Case of hashtags (keywords) should be retained

Question

Case of hashtags (keywords) should be retained

wilddeej opened this issue 6 years ago · 16 comments

Currently the code that gathers the list of keywords converts these all to lower-case (to prevent duplication - which is useful), but when the keywords are applied, they should be in the case as originally specified.

Implementation notes:
Since the keywords need to be kept in a list (as already decided), it seems that a parallel dict could be kept that is keyed by the same lower-case keyword, with the original/unchanged keyword as the value. Is there another alternative that could be implemented in a single data structure, without losing the ordering provided by list implementation?
Another alternative is just to use the unaltered keywords as list entries, but this will mean a more complicated operation will be needed to prevent keyword duplication (rather than just lower-casing a potential entry and using "is not in keywords" to know if that new entry should be added).

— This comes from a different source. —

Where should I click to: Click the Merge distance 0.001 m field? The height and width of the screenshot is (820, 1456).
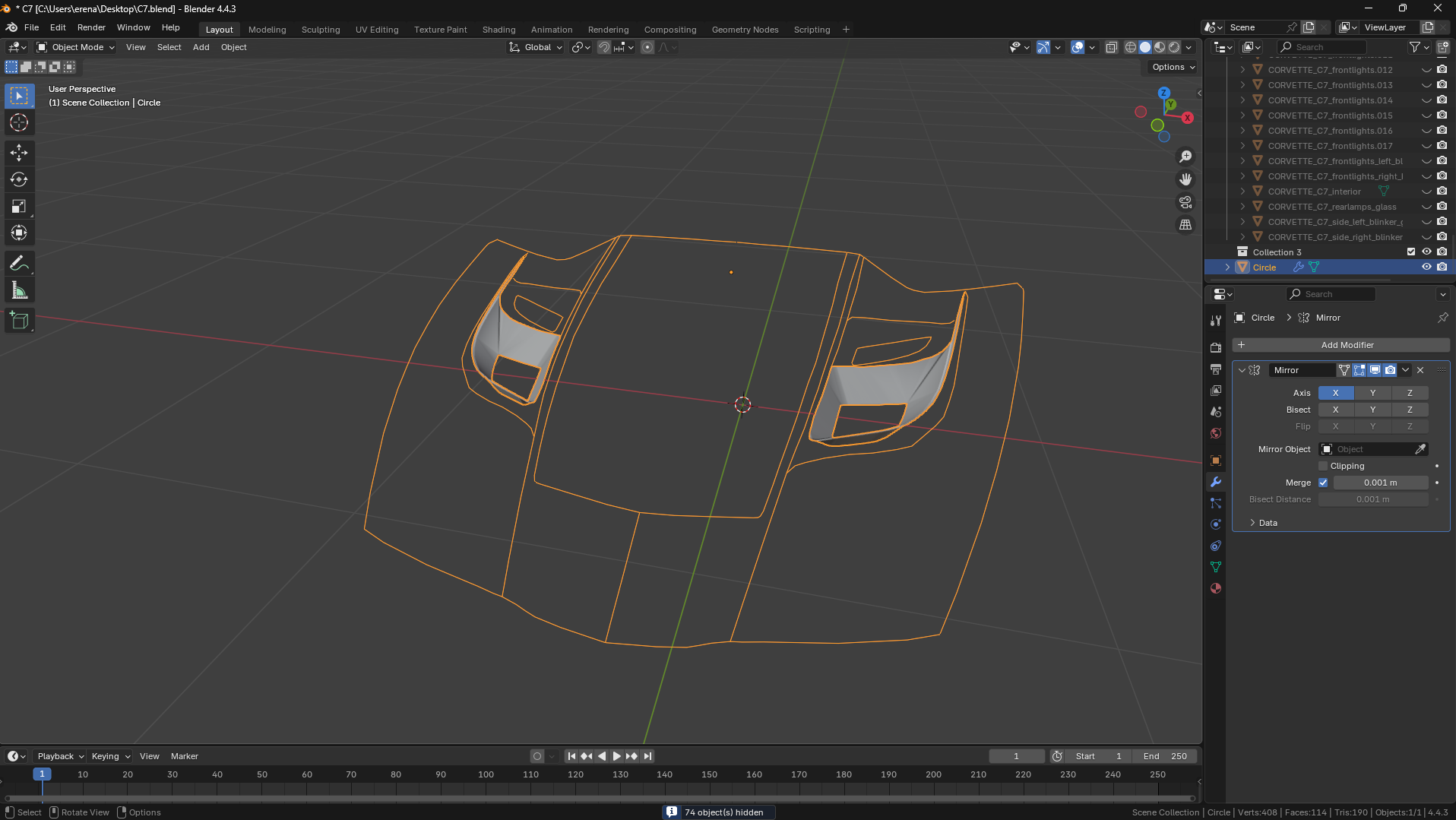pos(1380,483)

Answer 1 · 2018-12-07T09:02:42.000Z

I don't think there's a need for a dict, the list can handle it. It's pretty simple to ignore the case when removing duplicated elements from a list (or to prevent their addition to this list if it already contains the same keyword with a different case, FWIW).

If we want to keep one particular case for a keyword for which we have several variants, we need to decide which ones should be discarded. Such a destructive process implies the definition of rules that have to be documented and understood by users. Sadly, they won't be able to do anything to comply with these rules (i.e. to choose what to keep / what should be discarded), unless they can modify the rss/atom feed. If it's the case, keyword deduplication should probably be handled at the feed level, not in feedspora.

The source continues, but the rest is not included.